WORK ITEM: Beginning with the line below that contains "Task: Select the Manufacturing row label cell" and ending with the line that contains "The image size is (1190, 1008).", copy every line exactly. Copy nothing else.

INFORMATION GIVEN:

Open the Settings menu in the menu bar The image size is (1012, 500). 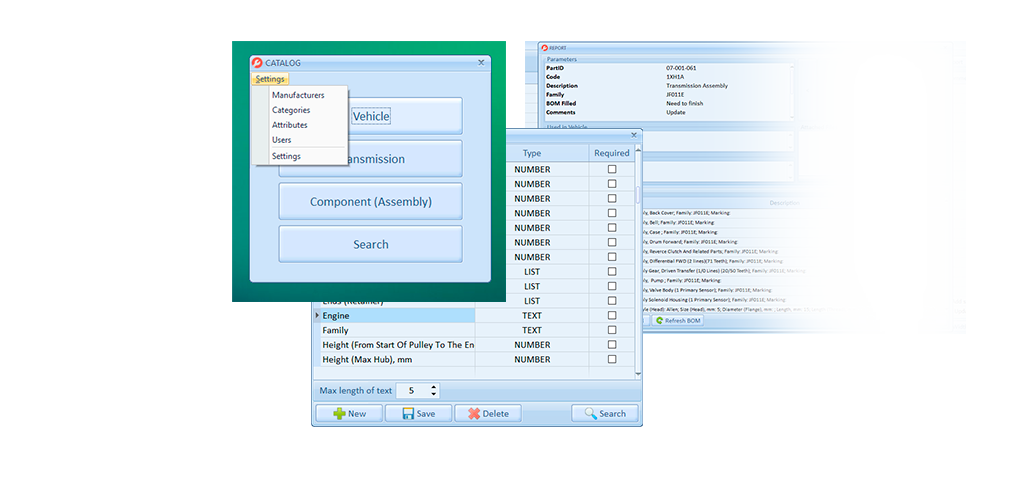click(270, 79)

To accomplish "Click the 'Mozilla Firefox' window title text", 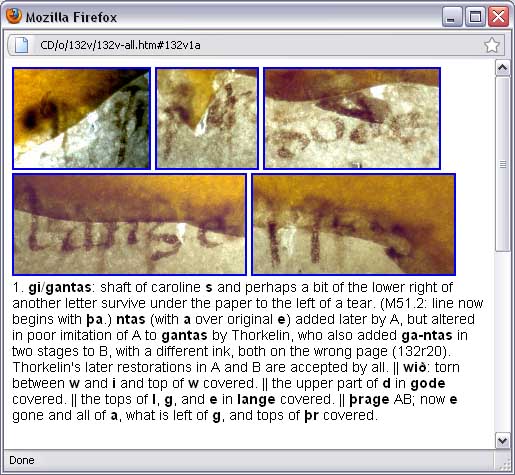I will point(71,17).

...

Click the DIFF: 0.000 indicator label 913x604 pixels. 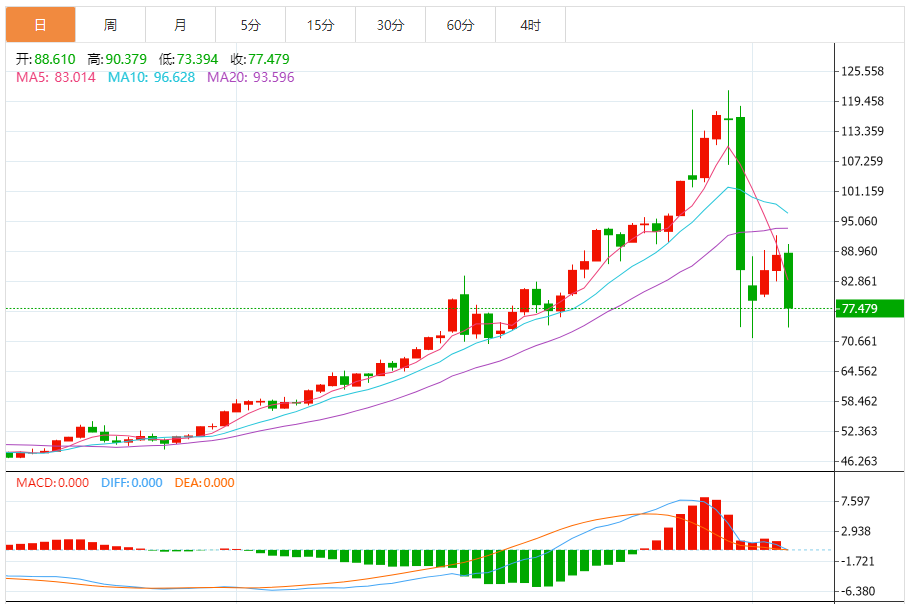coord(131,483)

--

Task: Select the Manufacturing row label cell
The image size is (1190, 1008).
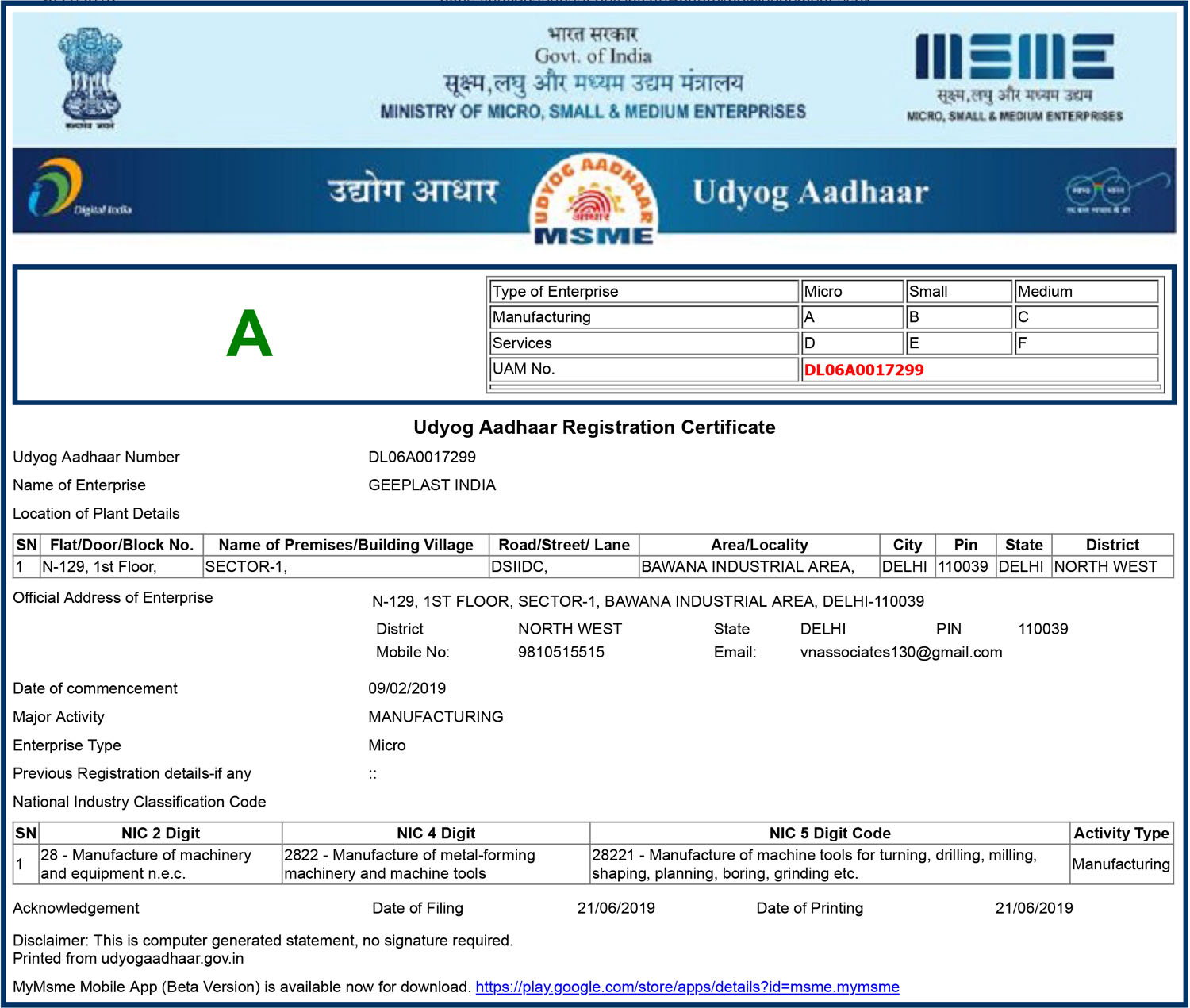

RESPONSE TO THE EXERCISE:
Task: Select the Manufacturing row label cell
The image size is (1190, 1008).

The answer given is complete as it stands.